Guests from all over the world visit Disney parks everyday. Most guests enjoy their day without disrupting or negatively impacting anyone else’s day. Unfortunately, some guests are destructive to the happiness that the Disney parks are trying to create for everyone else.
Self Entitled Guests
Vacationing in a Disney park is expensive, yet some guests believe the high price they have paid gives them the right to treat cast members and other guests as if they are below them. News flash: everyone paid the same amount to enter the park, and hardworking cast members don’t need to be treated poorly. These guests act stuck-up and snooty, and what is worse is they act this way with confidence. When working in the Magic Kingdom, I would see upset snooty guests patronize cast members, treating them as worthless barriers to them getting on an attraction. A magical moment is when a cast member goes out of their way to make a family’s vacation special. Sometimes this means giving a family special access to the FastPass queue, or giving them a certificate for a free balloon. Self-entitled guests are never given these moments because they believe they deserve them. The key to getting a magical moment is not acting as if you deserve one, yet this is a concept that self-entitled guests don’t understand.
Huge Tour Groups
Huge tour groups are great business for Disney parks, and I don’t mean to ban huge tour groups, I simply believe they just need to be broken up. In high school I visited Walt Disney World for a weekend-long field trip. The reason the trip was so successful was that the group was broken up into groups of four. Instead of traveling as a pack of a hundred teenagers, we were spread out throughout the Walt Disney World property. All tour groups, whether it is group of cheerleaders, international guests, or high school musical groups, should be broken up into small groups like my high school trip was. Smaller groups are better for cast members as they are easier to load onto attractions, but it also makes it easier for guests to navigate the parks without a huge cluster of teenagers blocking pathways or entrances to attractions.

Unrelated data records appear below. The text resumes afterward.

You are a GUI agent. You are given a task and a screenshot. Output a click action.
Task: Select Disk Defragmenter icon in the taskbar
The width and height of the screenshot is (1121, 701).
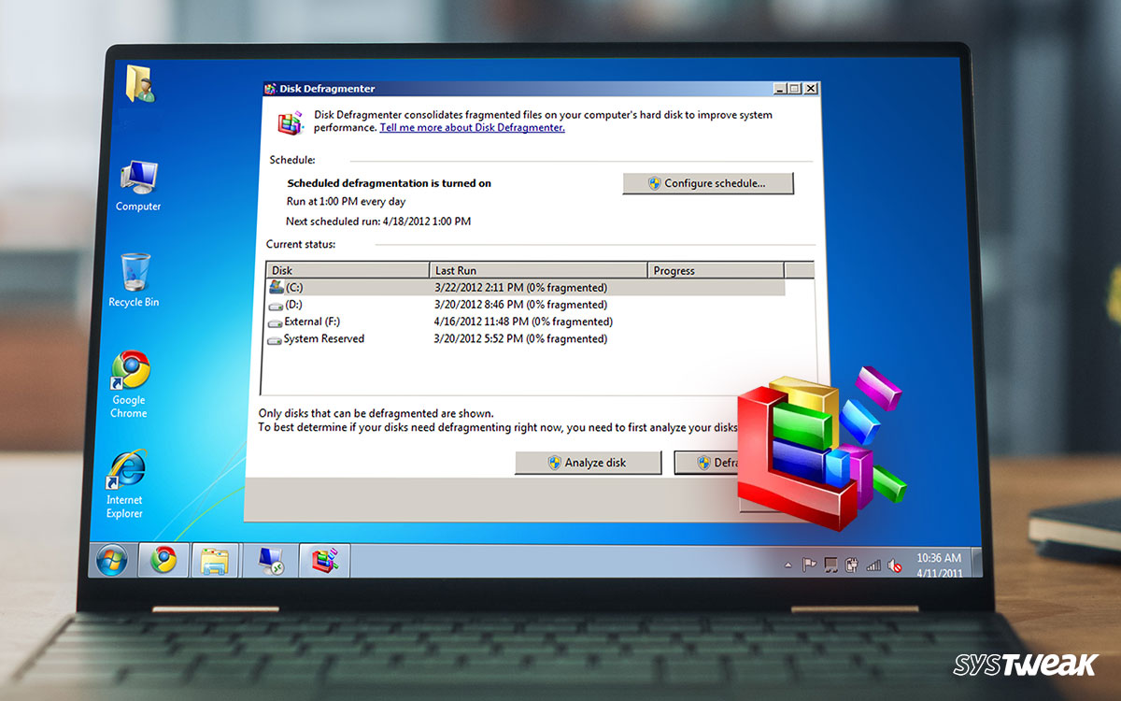click(324, 560)
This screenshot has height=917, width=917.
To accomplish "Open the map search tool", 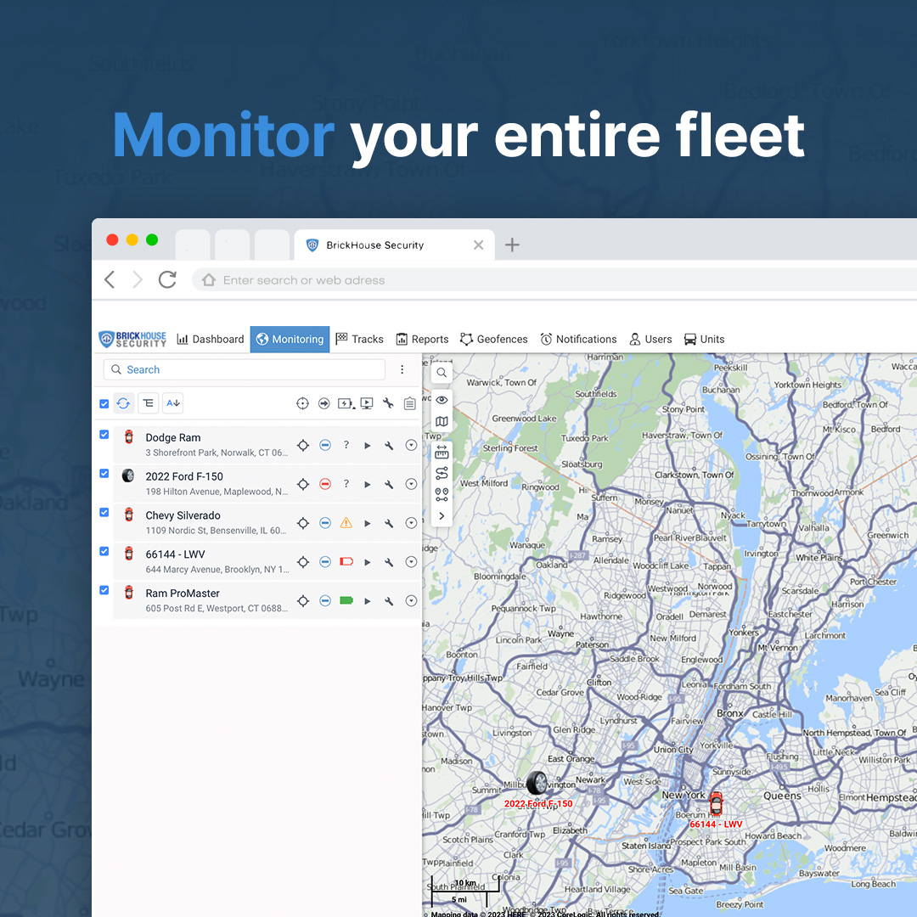I will click(441, 372).
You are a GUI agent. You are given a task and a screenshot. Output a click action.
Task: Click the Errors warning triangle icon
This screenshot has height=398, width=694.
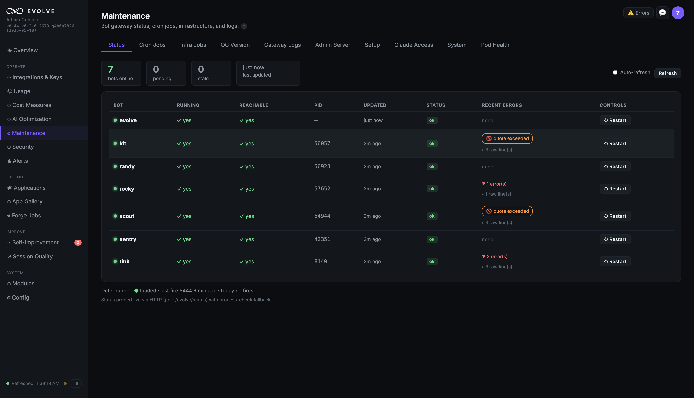[x=630, y=13]
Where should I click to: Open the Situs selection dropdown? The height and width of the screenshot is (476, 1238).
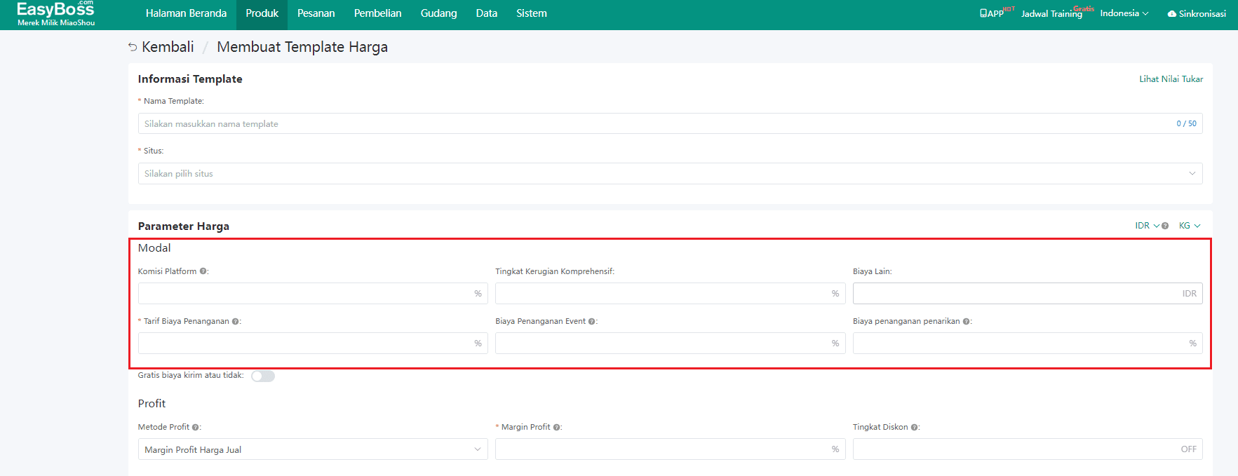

Bratty Children and Weak Parents
Sadly, in 2015, most children don’t seem to listen to their parents. I know this isn’t the case for all children or all parents, but a large percentage of children in Disney parks seem to control the actions of their parents. Disney parks should allow children to have fun and let their imaginations run free, but it doesn’t give them the permission to boss their parents around. It is a shame to see a thirty or forty-year-old getting bossed around by their children. During the Christmas party on December 1st, I witnessed a mother jumping through hoops to appease her two screaming and whining sons while waiting in line to meet characters. Rather than warning them that they would leave the park, instead she fell into the trap of doing whatever her children wanted to shut them up, and still she had no success. Unfortunately, I’ve seen it happen working in the parks that a screaming child gets their way more often than not in a Disney park.